(Stored items)

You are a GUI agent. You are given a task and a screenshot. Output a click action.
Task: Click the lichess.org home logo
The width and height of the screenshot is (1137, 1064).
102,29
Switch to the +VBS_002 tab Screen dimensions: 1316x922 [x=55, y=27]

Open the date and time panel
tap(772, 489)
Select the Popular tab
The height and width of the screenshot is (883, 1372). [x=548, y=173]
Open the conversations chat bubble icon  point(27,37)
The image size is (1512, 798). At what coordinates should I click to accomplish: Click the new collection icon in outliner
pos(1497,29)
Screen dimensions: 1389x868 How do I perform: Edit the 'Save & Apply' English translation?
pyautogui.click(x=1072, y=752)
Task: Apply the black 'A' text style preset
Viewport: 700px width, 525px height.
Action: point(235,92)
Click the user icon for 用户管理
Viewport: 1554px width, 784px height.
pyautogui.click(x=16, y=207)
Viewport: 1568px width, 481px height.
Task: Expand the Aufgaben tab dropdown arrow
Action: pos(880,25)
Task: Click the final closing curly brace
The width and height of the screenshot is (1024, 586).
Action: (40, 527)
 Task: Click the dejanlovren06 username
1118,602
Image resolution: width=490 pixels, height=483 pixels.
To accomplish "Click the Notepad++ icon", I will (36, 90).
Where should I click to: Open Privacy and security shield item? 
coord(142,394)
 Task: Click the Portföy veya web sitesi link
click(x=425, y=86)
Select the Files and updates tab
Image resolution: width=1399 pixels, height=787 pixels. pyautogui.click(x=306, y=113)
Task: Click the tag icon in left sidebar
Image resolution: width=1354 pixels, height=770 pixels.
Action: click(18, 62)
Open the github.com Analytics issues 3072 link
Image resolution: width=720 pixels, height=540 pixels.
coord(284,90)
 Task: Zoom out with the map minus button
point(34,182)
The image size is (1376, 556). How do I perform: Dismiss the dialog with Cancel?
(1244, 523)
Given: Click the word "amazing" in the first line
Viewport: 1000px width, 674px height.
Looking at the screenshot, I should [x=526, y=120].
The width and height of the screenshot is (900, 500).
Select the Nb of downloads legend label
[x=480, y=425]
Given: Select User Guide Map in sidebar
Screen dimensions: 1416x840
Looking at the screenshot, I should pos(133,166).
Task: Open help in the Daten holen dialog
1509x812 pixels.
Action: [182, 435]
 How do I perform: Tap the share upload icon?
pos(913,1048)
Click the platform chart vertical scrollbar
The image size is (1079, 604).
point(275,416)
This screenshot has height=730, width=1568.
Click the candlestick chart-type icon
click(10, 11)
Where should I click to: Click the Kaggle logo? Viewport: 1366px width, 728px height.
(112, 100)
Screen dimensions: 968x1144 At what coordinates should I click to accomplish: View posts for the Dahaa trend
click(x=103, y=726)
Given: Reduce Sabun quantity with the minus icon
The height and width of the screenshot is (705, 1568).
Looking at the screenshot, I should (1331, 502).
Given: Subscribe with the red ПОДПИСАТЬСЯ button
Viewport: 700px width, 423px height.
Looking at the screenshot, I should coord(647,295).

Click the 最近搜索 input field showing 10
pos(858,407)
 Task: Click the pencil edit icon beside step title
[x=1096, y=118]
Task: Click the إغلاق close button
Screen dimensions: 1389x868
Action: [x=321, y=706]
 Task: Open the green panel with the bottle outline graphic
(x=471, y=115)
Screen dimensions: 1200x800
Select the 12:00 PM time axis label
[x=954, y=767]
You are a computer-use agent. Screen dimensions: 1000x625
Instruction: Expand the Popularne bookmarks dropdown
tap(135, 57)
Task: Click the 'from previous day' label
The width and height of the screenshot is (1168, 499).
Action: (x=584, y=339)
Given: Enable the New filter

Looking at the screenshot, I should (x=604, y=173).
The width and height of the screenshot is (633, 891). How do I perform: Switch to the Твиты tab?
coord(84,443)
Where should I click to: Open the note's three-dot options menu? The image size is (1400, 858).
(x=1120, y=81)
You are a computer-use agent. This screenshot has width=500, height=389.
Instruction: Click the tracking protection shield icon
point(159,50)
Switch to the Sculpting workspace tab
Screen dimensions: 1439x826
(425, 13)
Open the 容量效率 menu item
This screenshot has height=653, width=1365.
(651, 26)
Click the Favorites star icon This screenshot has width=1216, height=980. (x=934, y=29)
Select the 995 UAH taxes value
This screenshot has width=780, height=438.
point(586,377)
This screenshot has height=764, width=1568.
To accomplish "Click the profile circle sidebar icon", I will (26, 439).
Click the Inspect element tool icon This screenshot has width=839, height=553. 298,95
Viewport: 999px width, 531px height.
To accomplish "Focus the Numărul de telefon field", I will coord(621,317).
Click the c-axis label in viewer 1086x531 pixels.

▶ _What the task requires_: Report how many lines above include "computer". Nothing else.

▶ _Written answer_: 2